Claro que hay muchos que cada día son santos en pijama al santificar, por ejemplo, una enfermedad en un hospital, pero aquí no hablamos de estos, sino de aquellos que, después de una noche -mas o menos intensa- no se quitan el pijama.

Mi hija, me contó una madre hace unos días, en el fin de semana desde que se levanta hasta que se acuesta no se quita el pijama. No sale a la calle con sus compañeras de curso con tal de no arreglarse. El drama es tremendo porque la enfermedad, sin ser mortal para el alma en ese momento, anuncia un trágico desenlace.

La pereza es la puerta de la gran enfermedad llamada tibieza.

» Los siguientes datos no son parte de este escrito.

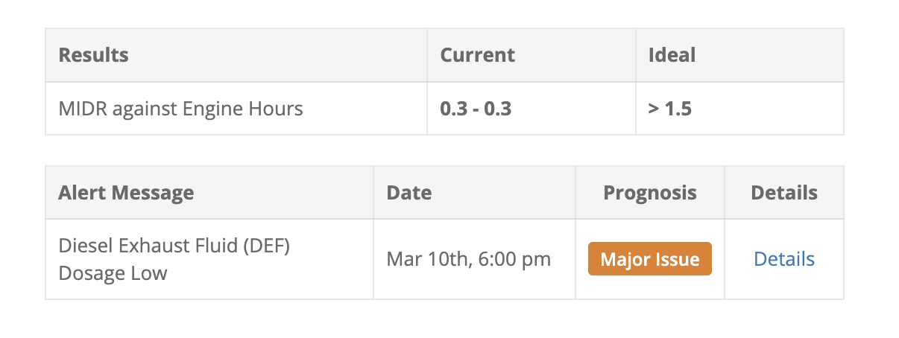Click the orange Major Issue badge
The width and height of the screenshot is (899, 338).
(649, 259)
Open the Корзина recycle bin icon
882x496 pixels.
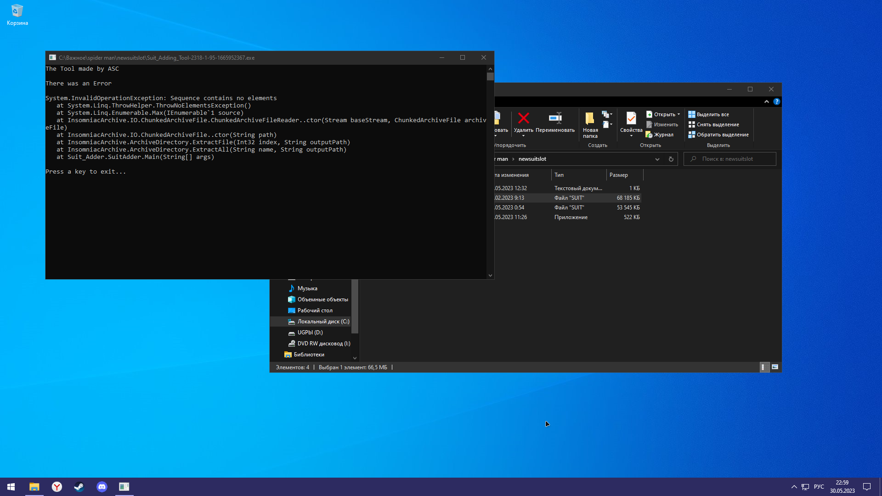point(17,14)
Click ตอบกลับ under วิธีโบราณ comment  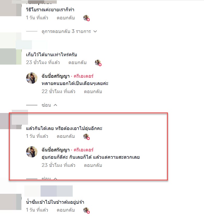point(66,18)
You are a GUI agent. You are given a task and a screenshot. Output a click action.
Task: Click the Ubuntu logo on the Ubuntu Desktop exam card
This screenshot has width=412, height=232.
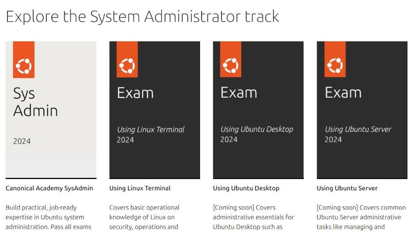[x=231, y=66]
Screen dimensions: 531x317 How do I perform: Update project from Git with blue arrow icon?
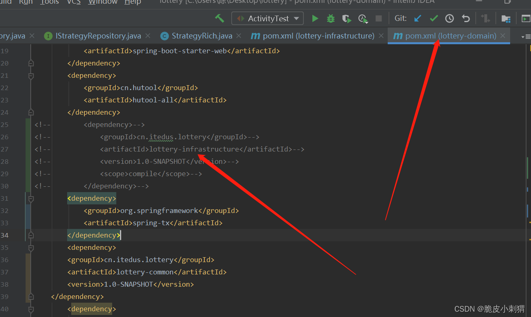pos(418,18)
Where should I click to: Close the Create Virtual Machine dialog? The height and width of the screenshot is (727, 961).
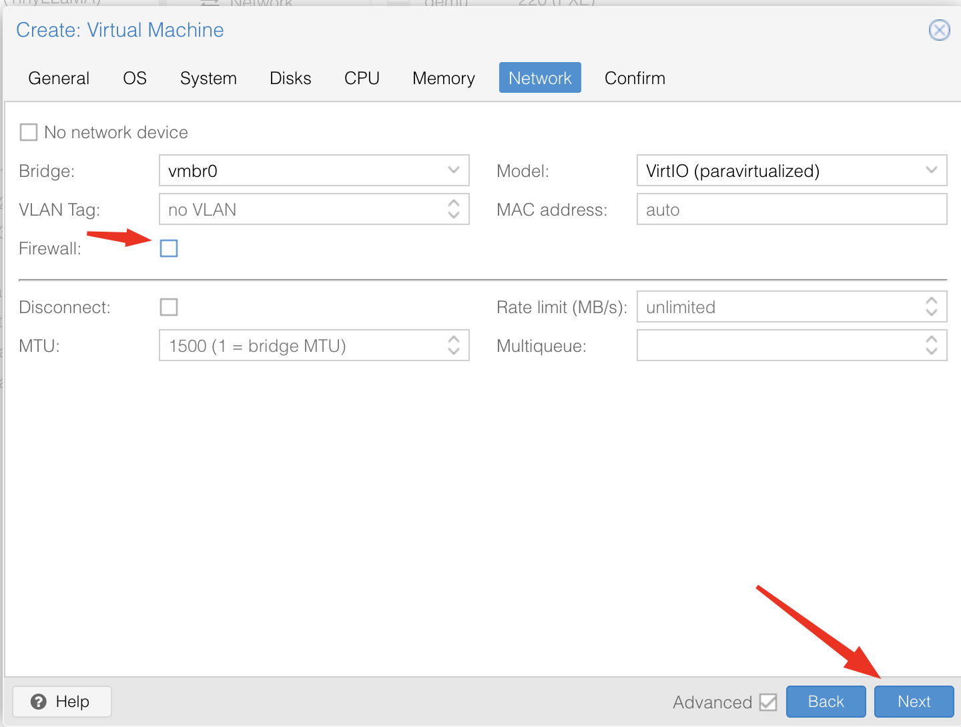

Hoy, para muchas cosas que valen la pena, hay una gran desidia: estudiar para alcanzar un buen puesto de trabajo, formarse humana y espiritualmente para ser personas de provecho, ayudar a un amigo/a para que se sienta consolado/a, etc., son enormes desafíos para los santos en pijama que buscan sólo el esfuerzo en aquello que en el instante reporta satisfacción y placer.

La excusa frecuente me la dio una chica de mi colegio: estudio mejor en pijama, sin darse cuenta que la presencia agrada. Se viste y arregla para sus amigas/os los viernes por la noche, pero no es capaz de hacerlo el resto del fin de semana para sus padres que miran con ojos bajos los pelos pegados de su hija.

¡Que poco conscientes somos de a quién y cómo debemos amar!